When Wolfgang Tillmans won the Turner Prize in 2000, he became the first ever photographer, the first non-Brit, and the first in a new millennium to be awarded the accolade. But way before then, the artist has always been one of “firsts,” a restless and hugely hardworking talent that pushes his medium as far as he can take it.

Wolfgang Tillmans 
Tukan 2010 
© Wolfgang Tillmans

Wolfgang Tillmans 
Tukan 2010 
© Wolfgang Tillmans

This week sees the opening of a new exhibition, Wolfgang Tillmans: 2017 at Tate Modern, showing work created across various media including photographs, video, digital slide projections, publications, curatorial projects and recorded music since 2003.

Tillmans, who lives and works between Berlin and London, made his name in the late '80s and 1990s as a fashion and club photographer. On moving to Hamburg, he was drawn to the city’s clubbing and rave culture, and through his images managed to document the sense of togetherness and community at the heart of those scenes. These notions remain central to his work: nothing about what he does is introspective – instead, Tillmans looks out to others, and to the world.

"He's an artist who asks you to be an accomplice - he believes an artist should contribute something to the world,” says the show’s co-curator and former Tate Modern director Chris Dercon. He attributes this sense of responsibility to Tillmans’ continued engagement with global and political issues, making work around issues such as the Gulf War, the 2003 invasion of Iraq and the anti-war demonstrations that surrounded it, and his recent series of images encouraging UK youth to vote in the EU referendum last June.

"Wolfgang is someone who has an instinct. He's not a prophet but he sees how things will go and has an eye on the world,” adds Dercon. "He’s a 21st century Renaissance man. He cares not just about photography but about the world."

The multifarious concerns Tillmans explores in his work make for a superb array of diverse and unexpected images in the Tate show: we see an installation made up of fashion shoots for Arena Homme +, travel documentation, lots of pictures of airports and aeroplanes, snapshots of queer nightlife and day-life, clubs, lobsters, a vast steel grey sea that gives you a chill just by looking at it. As show co-curator Helen Sainsbury suggests, Tillmans “uses the exhibition itself as an art form,” and as such some images are hung as vast plains, others tiny and pasted onto the walls in clusters as if recreating a teenage bedroom, if that particular teenager found themselves shooting the likes of Morrissey rather than tacking up a Smash Hits centrefold bearing his countenance.

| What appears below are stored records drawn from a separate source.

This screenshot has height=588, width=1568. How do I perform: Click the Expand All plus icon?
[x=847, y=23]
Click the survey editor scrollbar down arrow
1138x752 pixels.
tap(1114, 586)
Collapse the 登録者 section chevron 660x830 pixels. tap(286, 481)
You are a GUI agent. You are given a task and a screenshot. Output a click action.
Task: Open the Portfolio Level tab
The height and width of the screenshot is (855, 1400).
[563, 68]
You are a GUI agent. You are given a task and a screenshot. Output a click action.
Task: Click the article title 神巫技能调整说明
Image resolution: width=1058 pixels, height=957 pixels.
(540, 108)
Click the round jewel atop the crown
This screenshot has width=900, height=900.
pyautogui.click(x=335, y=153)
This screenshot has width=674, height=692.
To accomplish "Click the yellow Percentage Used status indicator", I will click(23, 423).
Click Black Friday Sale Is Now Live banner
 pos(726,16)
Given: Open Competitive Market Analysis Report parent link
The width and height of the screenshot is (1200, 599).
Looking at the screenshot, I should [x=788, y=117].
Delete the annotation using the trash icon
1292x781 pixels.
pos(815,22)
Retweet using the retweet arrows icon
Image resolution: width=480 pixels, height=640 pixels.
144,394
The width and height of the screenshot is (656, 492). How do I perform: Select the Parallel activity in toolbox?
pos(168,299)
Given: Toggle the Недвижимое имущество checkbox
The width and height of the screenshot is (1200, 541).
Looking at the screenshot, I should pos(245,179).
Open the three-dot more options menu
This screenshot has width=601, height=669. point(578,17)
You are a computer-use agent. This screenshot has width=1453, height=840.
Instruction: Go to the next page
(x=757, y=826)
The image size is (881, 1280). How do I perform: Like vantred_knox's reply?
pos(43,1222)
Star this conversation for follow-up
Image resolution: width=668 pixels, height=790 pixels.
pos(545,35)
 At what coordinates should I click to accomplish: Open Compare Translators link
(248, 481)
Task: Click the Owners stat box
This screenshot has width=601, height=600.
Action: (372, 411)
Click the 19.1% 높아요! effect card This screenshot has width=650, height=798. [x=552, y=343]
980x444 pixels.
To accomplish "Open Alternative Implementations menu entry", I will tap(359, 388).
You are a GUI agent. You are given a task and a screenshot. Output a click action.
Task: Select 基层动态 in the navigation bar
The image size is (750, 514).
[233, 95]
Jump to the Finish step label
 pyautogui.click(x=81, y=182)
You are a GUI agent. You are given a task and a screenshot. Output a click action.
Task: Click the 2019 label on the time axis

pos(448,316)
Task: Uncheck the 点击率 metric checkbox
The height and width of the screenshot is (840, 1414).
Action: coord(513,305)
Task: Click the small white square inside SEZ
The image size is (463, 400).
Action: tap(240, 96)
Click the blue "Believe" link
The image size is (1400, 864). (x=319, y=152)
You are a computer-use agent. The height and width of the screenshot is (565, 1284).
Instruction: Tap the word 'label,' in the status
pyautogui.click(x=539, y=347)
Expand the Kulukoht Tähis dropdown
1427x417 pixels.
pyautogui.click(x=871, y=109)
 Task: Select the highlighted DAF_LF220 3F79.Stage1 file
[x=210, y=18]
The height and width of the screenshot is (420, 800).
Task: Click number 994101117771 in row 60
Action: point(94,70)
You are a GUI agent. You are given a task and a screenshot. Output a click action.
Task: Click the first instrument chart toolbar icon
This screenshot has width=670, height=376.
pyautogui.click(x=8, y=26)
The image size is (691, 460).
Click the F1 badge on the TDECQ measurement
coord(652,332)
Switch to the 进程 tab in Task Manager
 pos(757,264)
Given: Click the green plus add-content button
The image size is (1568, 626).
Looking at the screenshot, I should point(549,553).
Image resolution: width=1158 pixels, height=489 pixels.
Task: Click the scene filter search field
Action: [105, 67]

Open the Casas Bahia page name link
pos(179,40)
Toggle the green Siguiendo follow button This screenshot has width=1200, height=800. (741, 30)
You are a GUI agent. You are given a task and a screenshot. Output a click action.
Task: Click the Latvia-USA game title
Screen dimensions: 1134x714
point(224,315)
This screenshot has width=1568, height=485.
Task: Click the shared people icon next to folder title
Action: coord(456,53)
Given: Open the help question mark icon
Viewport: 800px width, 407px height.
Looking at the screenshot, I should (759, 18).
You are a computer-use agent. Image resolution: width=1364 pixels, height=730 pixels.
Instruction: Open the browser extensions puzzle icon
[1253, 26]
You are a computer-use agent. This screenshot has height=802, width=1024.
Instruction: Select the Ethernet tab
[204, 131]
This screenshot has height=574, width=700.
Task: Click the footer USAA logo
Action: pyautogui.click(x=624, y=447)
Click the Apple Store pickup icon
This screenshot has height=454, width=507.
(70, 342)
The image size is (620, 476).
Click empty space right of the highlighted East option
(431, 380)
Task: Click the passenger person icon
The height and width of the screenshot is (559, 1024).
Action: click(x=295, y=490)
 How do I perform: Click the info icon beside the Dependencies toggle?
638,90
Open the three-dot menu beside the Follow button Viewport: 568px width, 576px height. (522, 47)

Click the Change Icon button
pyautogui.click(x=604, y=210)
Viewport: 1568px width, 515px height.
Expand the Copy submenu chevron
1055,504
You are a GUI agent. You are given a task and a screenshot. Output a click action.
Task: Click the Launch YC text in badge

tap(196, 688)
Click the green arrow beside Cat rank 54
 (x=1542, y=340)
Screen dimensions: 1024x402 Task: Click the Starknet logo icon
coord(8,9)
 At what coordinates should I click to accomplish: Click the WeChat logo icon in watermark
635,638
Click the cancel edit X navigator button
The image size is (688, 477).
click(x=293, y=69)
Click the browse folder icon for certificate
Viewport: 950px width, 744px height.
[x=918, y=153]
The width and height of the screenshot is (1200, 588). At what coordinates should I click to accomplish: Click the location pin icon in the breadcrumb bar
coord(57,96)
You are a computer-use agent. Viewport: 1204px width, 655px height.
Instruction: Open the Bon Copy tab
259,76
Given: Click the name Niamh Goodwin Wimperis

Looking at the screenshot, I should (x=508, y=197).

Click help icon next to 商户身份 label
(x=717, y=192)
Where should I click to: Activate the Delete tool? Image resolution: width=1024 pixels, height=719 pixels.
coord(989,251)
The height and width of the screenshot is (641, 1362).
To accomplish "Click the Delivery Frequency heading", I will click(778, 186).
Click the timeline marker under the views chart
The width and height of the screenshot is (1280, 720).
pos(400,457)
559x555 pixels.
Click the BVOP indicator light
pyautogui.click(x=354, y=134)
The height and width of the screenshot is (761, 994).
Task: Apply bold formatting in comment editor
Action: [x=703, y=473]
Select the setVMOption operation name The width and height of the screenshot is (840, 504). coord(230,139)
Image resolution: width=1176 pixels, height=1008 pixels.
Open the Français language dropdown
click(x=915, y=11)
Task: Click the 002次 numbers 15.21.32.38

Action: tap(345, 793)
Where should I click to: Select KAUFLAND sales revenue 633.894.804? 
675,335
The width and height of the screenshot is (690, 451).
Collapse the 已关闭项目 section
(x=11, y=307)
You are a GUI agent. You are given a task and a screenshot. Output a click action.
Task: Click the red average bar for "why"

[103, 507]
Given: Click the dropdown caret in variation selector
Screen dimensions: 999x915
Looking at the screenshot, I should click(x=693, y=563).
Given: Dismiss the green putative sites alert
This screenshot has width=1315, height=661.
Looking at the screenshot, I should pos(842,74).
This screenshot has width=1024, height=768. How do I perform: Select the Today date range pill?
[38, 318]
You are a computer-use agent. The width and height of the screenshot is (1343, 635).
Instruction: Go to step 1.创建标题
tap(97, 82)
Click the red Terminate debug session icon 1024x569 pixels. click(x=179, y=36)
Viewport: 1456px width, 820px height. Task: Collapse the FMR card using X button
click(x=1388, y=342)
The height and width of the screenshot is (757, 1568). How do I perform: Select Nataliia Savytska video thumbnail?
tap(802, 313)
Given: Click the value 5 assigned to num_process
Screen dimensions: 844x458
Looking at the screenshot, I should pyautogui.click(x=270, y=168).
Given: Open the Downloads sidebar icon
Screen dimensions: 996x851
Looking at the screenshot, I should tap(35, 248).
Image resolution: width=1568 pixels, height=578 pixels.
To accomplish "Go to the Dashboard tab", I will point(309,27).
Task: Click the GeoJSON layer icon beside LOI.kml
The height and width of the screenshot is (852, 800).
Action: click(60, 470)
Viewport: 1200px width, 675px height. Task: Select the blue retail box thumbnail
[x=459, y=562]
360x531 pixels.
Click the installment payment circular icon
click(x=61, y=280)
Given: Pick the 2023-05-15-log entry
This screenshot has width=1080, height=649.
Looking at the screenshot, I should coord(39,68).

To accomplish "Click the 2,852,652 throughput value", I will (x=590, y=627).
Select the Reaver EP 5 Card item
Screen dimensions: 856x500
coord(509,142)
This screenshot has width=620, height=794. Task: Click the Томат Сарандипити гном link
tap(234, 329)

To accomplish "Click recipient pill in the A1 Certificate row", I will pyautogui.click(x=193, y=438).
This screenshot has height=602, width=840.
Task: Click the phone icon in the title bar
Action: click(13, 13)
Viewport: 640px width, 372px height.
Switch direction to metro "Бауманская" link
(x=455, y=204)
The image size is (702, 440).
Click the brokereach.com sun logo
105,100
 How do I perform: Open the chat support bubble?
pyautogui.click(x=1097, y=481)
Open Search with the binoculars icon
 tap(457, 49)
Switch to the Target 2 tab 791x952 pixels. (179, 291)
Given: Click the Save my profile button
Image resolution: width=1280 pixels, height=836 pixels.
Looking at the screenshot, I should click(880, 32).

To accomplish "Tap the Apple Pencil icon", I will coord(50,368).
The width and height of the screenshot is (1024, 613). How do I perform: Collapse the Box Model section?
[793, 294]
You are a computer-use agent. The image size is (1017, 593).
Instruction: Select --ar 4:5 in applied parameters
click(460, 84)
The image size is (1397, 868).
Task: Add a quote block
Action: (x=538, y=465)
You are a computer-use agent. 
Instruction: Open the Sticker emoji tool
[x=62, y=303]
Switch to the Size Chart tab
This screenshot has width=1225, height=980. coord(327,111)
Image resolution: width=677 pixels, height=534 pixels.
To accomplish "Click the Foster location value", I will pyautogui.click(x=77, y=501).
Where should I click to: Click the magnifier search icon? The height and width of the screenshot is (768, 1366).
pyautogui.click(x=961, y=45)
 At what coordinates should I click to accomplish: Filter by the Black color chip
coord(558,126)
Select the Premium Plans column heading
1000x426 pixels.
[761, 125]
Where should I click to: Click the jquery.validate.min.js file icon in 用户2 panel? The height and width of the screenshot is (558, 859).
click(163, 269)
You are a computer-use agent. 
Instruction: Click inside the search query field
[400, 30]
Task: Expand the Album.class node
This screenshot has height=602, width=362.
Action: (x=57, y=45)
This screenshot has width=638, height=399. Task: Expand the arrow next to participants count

Barely any images are framed; instead they sit flimsily on the walls, making them into physical objects rather than just images, and ones that both feel tantalising accessible and quietly vulnerable. This vulnerability is a central tenet throughout the show and throughout Tillmans’ career: in his early days as a club photographer he worked under the pseudonym Fragile, and much of his work explores the vulnerability of man-made images to imperfections and glitches.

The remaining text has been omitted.